---------- Exercise materials
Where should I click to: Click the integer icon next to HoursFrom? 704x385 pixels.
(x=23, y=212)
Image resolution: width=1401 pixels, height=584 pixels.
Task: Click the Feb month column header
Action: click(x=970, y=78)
--------------------
> _Required action_
Every record must be written out again without any change.

> _Result below_
Where should I click to: Click the integer icon next to HoursFrom? 704x385 pixels.
(x=23, y=212)
Image resolution: width=1401 pixels, height=584 pixels.
Task: Click the Feb month column header
Action: click(x=970, y=78)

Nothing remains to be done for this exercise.